- PASSAGE SHOWN
Illustration by Michelle Henry
If you’ve ever read a webpage in another language by using Google Translate, Bing Translator or SDL Language Weaver, you can partially thank Daniel Marcu, a research associate professor at the USC Viterbi Information Sciences Institute and Department of Computer Science. Along with collaborators Kevin Knight, Ulf Hermjakob, Aram Galstyan and Jose Luis Ambite, he researches artificial intelligence and natural language processing, a discipline that asks a big question: “How do we make computers deal with language the same way we do?”
For more than a decade, Marcu focused his efforts on a particular facet of natural language processing – statistical machine translation, the set of algorithms that take text in one language and churn it out in another. The field was in its infancy when Marcu began his work, and now it’s a prosperous industry.
“We took this field, statistical machine translation,” Marcu said, “from being something that was just an academic research topic with no scientific papers published in that area in 1998 to today being an area of great interest to a very diverse and large set of scientists around the globe with 500 papers published each year.”
“We took the research concept into something that I think really changed the world,” said Marcu. “Not only did we create Language Weaver, the first company to commercialize statistical machine translation technology, but then little by little other research labs decided that’s a good idea, and then SDL significantly expanded their use of machine translation to increase human translation productivity, and Google created a research group to study statistical machine translation, as did Microsoft.”

- DATA TO EXAMINE
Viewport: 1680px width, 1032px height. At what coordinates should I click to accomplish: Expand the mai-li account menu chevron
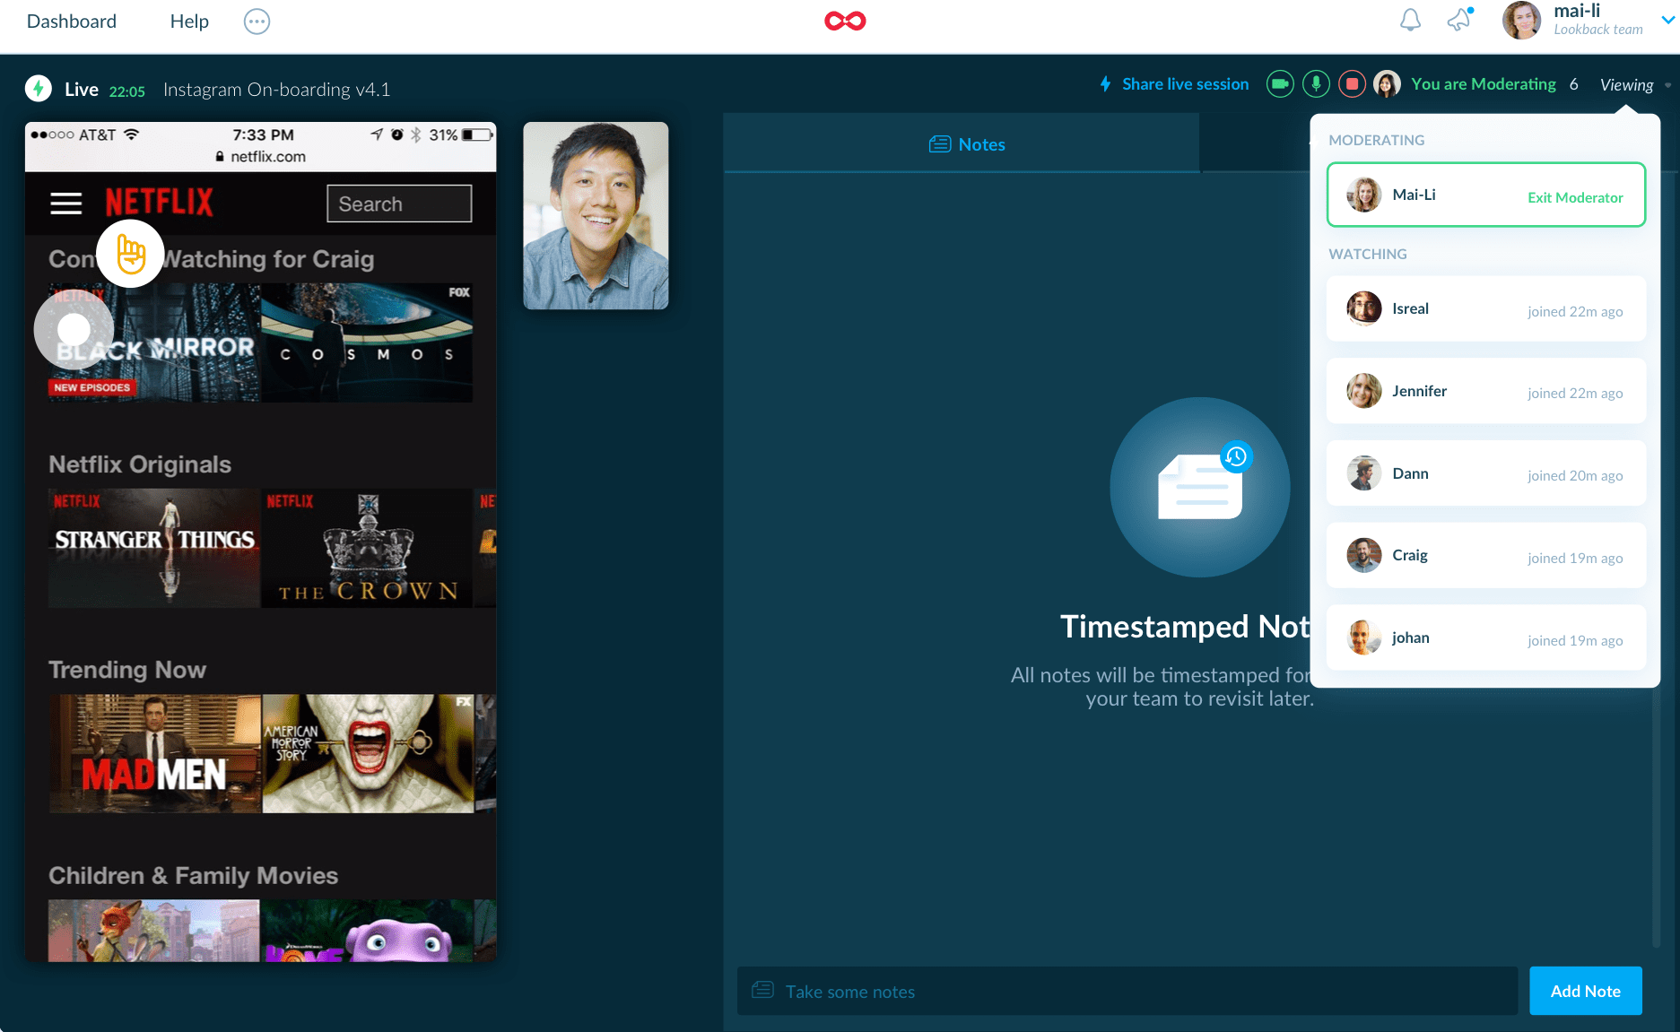coord(1667,20)
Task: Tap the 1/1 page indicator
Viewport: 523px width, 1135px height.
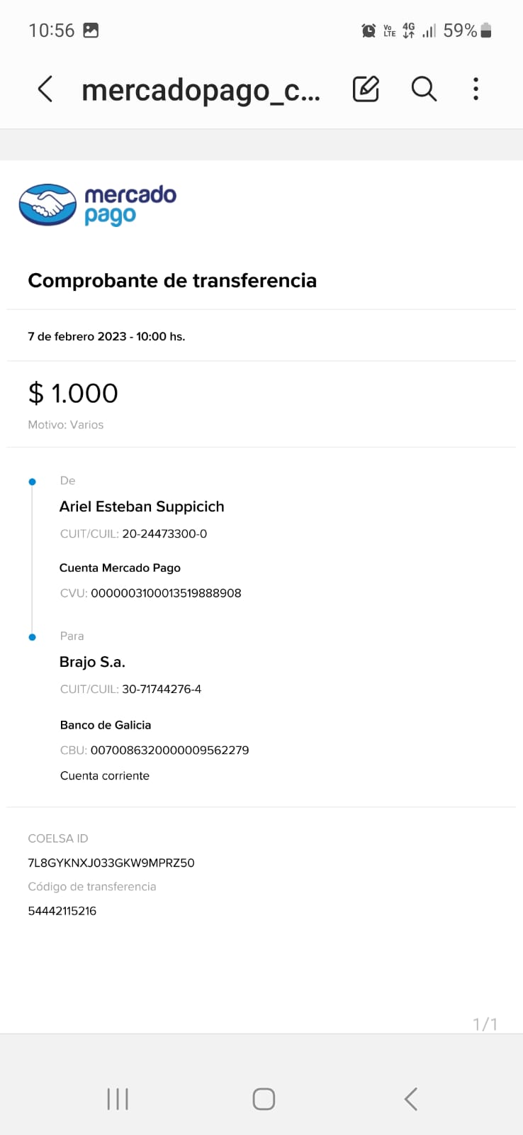Action: coord(485,1024)
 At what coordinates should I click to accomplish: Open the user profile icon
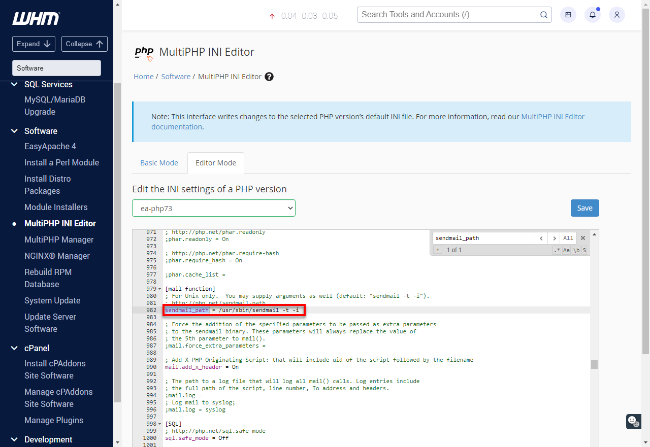coord(616,15)

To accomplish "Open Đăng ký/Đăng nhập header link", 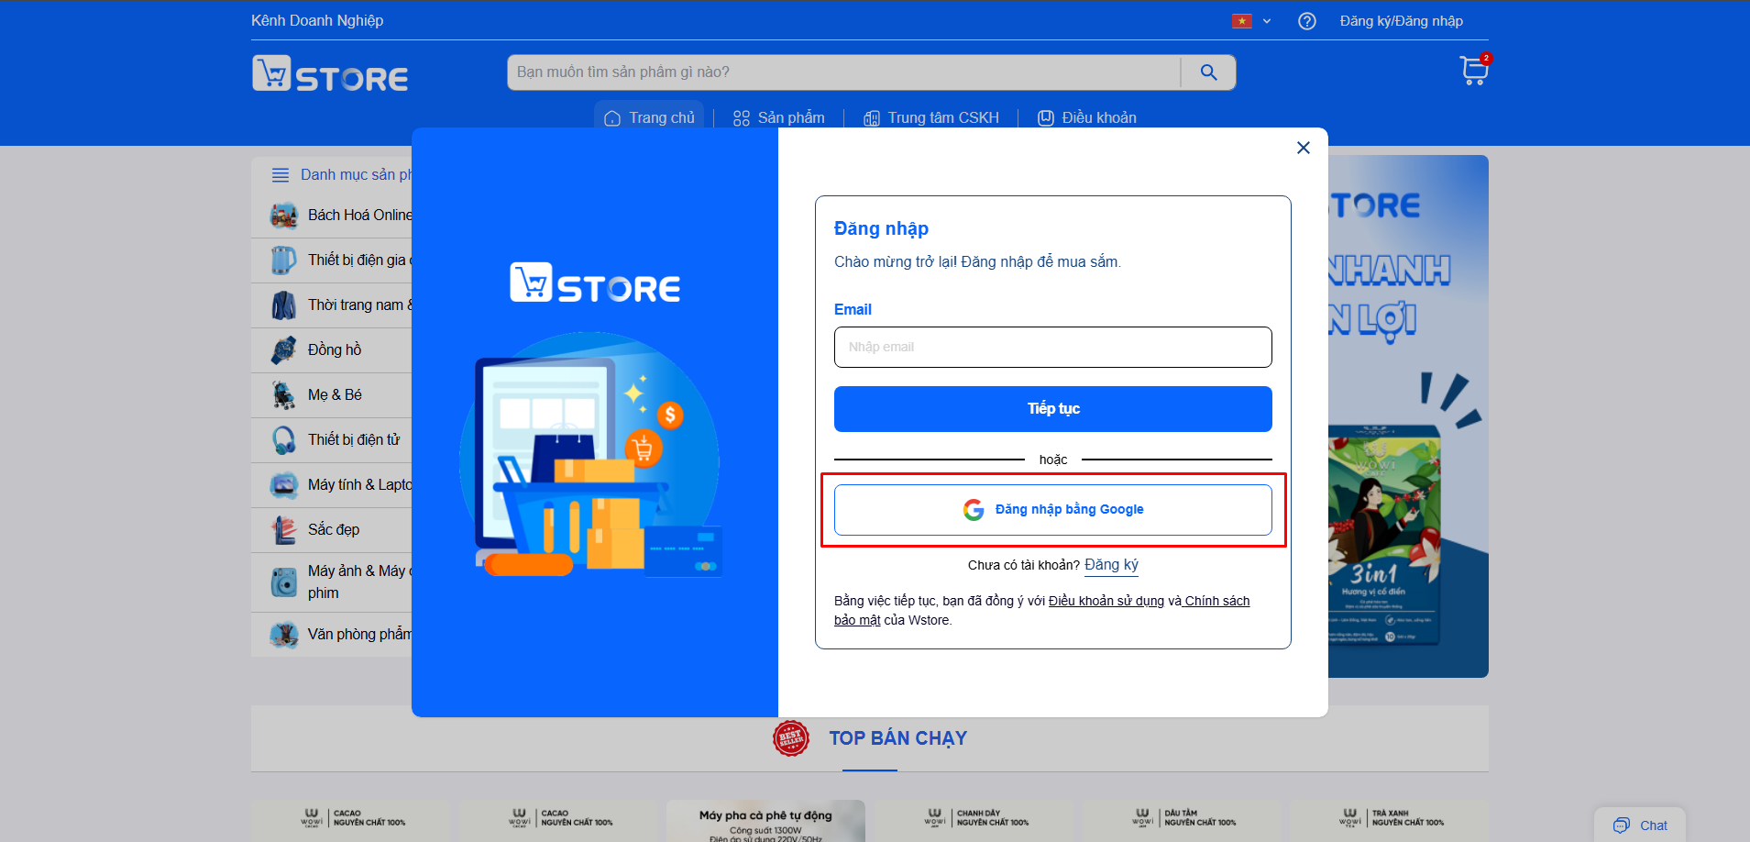I will pyautogui.click(x=1402, y=21).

- WHAT YOU WILL DO
Copy the stretch of the statistical machine translation article above from "For more than" through "a prosperous industry.", word for word.

- WRITTEN RESPONSE
For more than a decade, Marcu focused his efforts on a particular facet of natural language processing – statistical machine translation, the set of algorithms that take text in one language and churn it out in another. The field was in its infancy when Marcu began his work, and now it’s a prosperous industry.